Feathering Our Nest
Occidental College’s Moore Laboratory for Zoology has received a National Science Foundation grant of $400,000.
“I’m thrilled,” said John McCormack, director and curator of birds and mammals at the Lab and assistant professor of biology. “This is a game-changer for the Moore Lab, as it will provide for new specimen cases, money to design a new website and the person-hours we need to update the organization and naming of the birds.”
The Lab’s collection contains 62,382 bird and 2,158 mammal specimens, placing it among the world’s largest research natural history collections. There are also 582 sets of nests and eggs. The collection is primarily Neotropical and focuses on Mexican bird species. It is especially strong in hummingbirds, with 6,957 specimens.
The Collections in Support of Biological Research (CSBR) grant money will be used to replace the specimen cases with modern white steel cases that will better protect the specimens against pests; to fund students and staff to work on updating the taxonomy (scientific names) of the specimens (“which are woefully out of date and impeding research,” according to McCormack); and to buy a new website that will highlight the collection and its research and educational uses.
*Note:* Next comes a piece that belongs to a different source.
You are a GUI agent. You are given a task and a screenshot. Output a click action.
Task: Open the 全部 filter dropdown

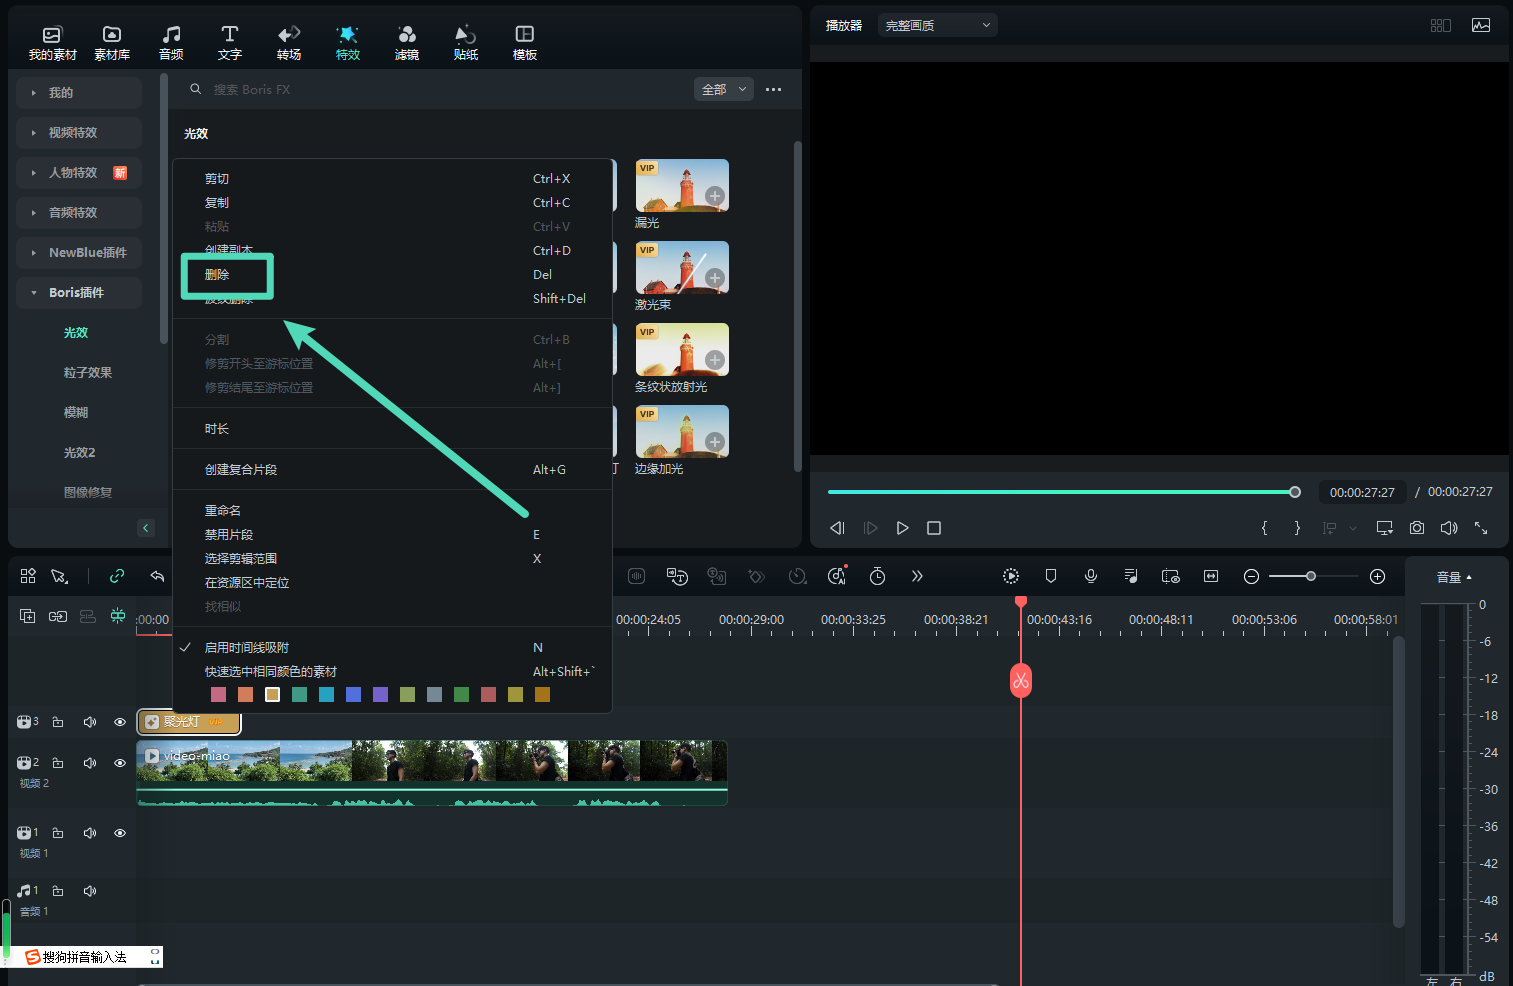coord(723,89)
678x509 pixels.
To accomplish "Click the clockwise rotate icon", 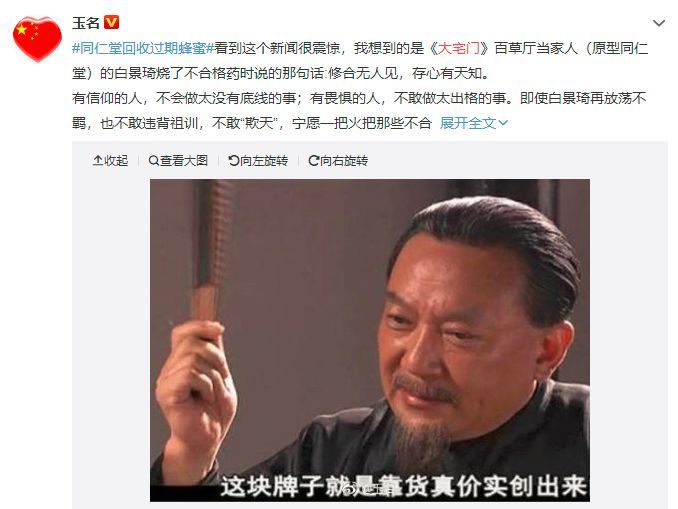I will pyautogui.click(x=313, y=161).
The grant will fund two summer research students for each of three years. The Lab received the entire award amount in one lump sum in late June.
McCormack says he “was ecstatic” when he learned the Lab had received the funding—“and still am! I thought we had a great shot to get this grant given the urgency and the fact that the Moore Lab had never gotten one previously. However, with NSF funding rates hovering around 3-15%, I still thought, even in the best case, the odds were stacked against us.”
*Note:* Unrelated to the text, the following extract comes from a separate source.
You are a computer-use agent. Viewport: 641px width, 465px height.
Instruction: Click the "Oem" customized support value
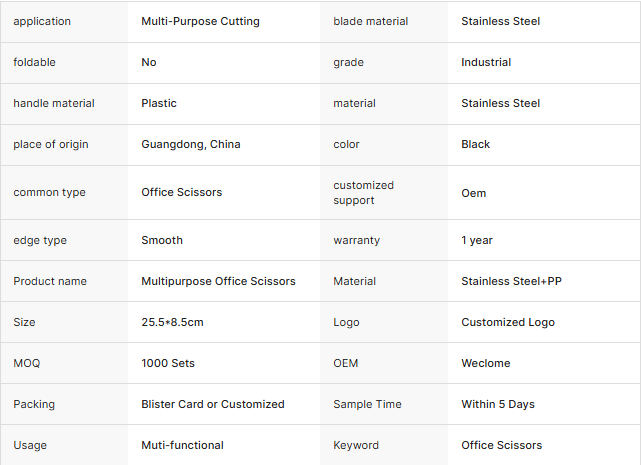pos(474,192)
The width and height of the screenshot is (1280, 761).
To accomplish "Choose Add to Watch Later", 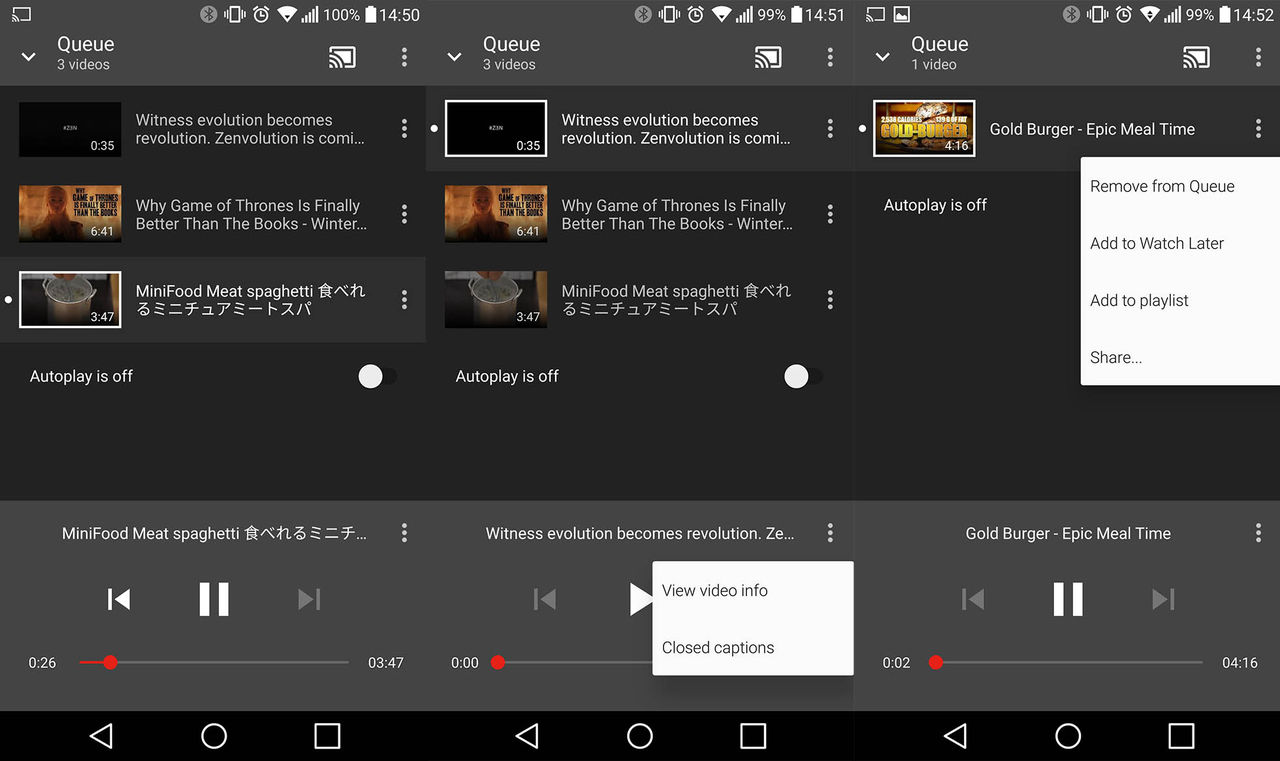I will (1156, 243).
The Moore Lab was founded at Occidental in 1950 by Robert T. Moore, a quintessential adventurer, naturalist, poet and businessman in the mold of Teddy Roosevelt. Following his lifelong interest in ornithology, Moore embarked on his mission to put together a physical record of Mexico's bird diversity. Making several trips himself, but mostly through a professional collector under his employ, Chester C. Lamb, Moore amassed over 50,000 bird specimens from throughout Mexico.
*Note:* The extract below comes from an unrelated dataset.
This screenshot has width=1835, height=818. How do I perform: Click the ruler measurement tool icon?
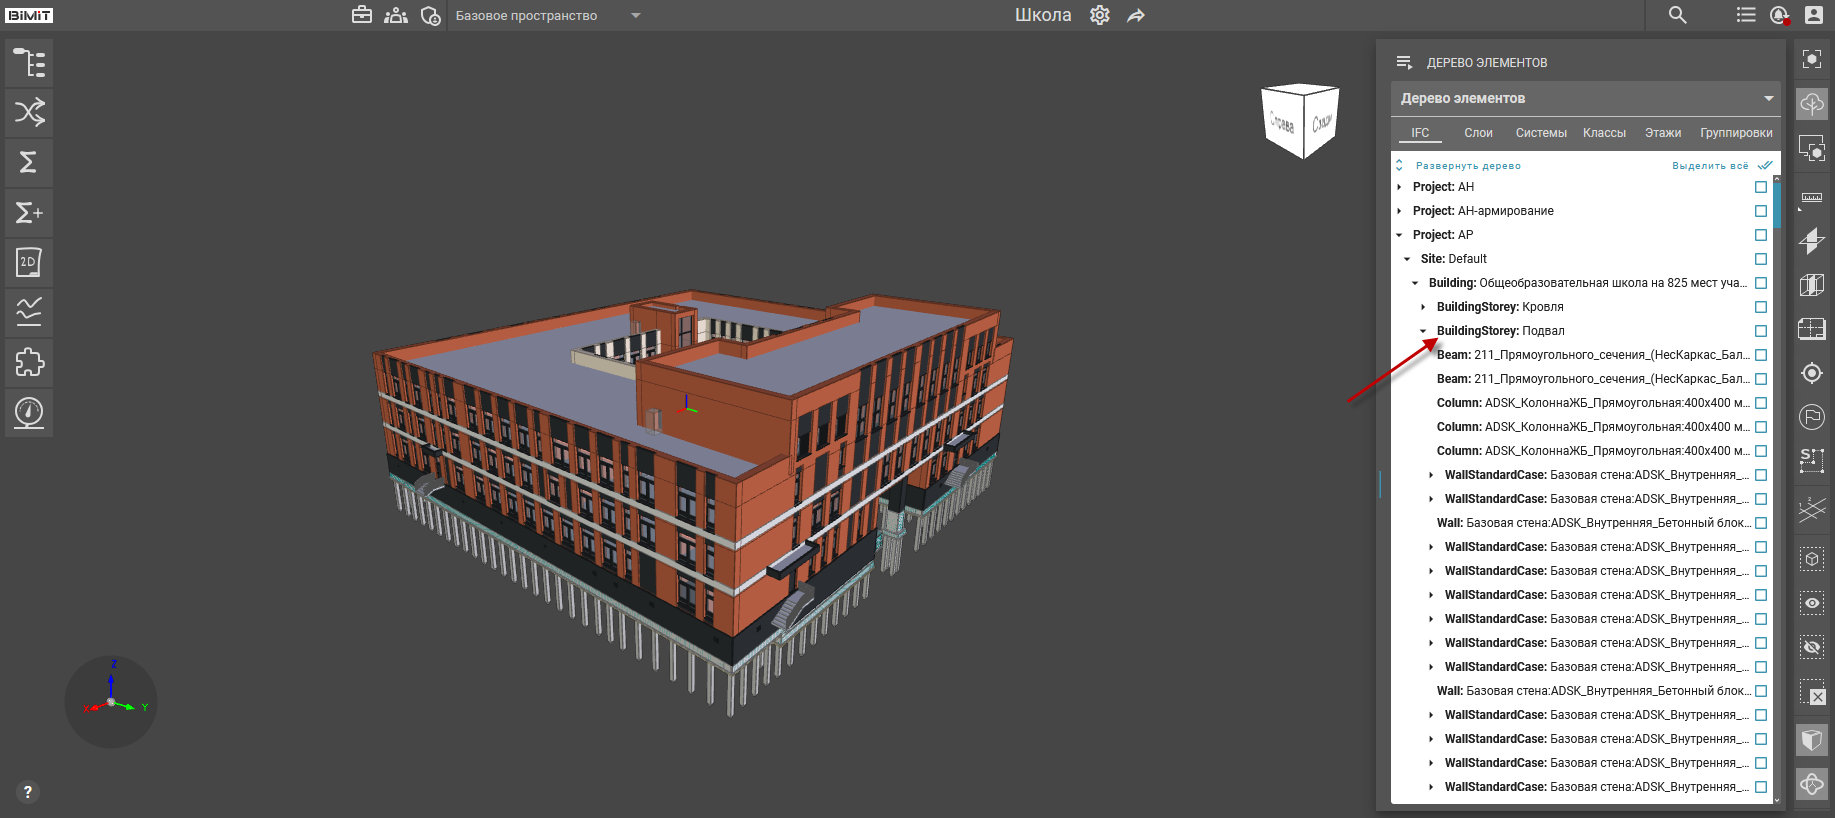tap(1811, 197)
All specimens were originally housed in Moore’s private home in Pasadena before being moved, along with Moore’s personal library, to Occidental in 1951.
These specimens form an invaluable record of Mexican biodiversity from a time before habitats were cleared for forestry and agriculture. The Moore Lab collection continues to reveal its mysteries in the form of new species, and knowledge of how new species form on the rugged Mexican topography. New technologies mean that the specimens are also revealing the hidden secrets of their DNA for the first time.
The Moore Lab is committed to open access of data and specimens to researchers and is visited often by international researchers. Its database can be searched online via Arctos and Ornis2.
The Lab previously received an NSF grant in 2012 to use new genomic tools to uncover the phylogeography of Mexican highland birds, reptiles and amphibians.